It would be great if the G’MIC developers could review their code and support multi-threading for at least the more demanding filters, because otherwise they can’t be used in professional environments or trainings, where time is an issue.
One striking example is the filter Repair > Inpaint [patch-based]. It can deliver superb results, but even with images of modest resolution/size, simple operations can take minutes or hours, and this is not something like rendering a SFX scene of a Star Wars movie.
As a result (speaking from personal experience), I cannot demonstrate this filter (and some others) during talks or trainings, simply because it takes too long to render the result.

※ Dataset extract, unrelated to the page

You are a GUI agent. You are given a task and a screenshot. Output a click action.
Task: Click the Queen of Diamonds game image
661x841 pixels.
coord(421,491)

Maybe this is something you haven’t noticed, but most G’MIC filters actually use multi-threading for computing their result. Inpaint [patch-based] is one of the exception, but there is a good reason for that : the algorithm used here consists of iterative copy/pasting of patches that can’t be done simultaneously (one paste has a consequence on all the following). This is a single-threaded algorithm by nature, and there is very few we can do to change it.

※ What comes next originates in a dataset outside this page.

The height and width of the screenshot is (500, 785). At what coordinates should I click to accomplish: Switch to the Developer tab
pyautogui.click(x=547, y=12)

Try Inpaint [multiscale] which uses a different inpainting algorithm that can be (and is) multi-threaded.
I use it all the time and it’s exhaustingly long every time.
In fact sometimes the manual method with the clone brush is faster, but it’s hard to know in advance.

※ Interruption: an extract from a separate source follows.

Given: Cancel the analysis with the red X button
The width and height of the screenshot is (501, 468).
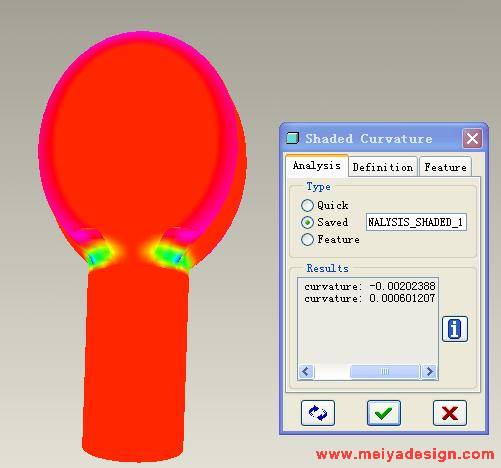Looking at the screenshot, I should [450, 413].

Plus, since the Krita plugin doesn’t memorize the position of the selection, I have no choice but to wait without touching anything.
This basically means reimplementing most of the G’MIC fundations, including the CImg image processing library based on CPU multi-threading rather than GPU.
So yes, it’s theoretically, possible, but not by me. Reimplementing the same stuffs again, on GPU, just to gain more speed is definitely not in my plans.
If anyone is interested to give a try, just let me know.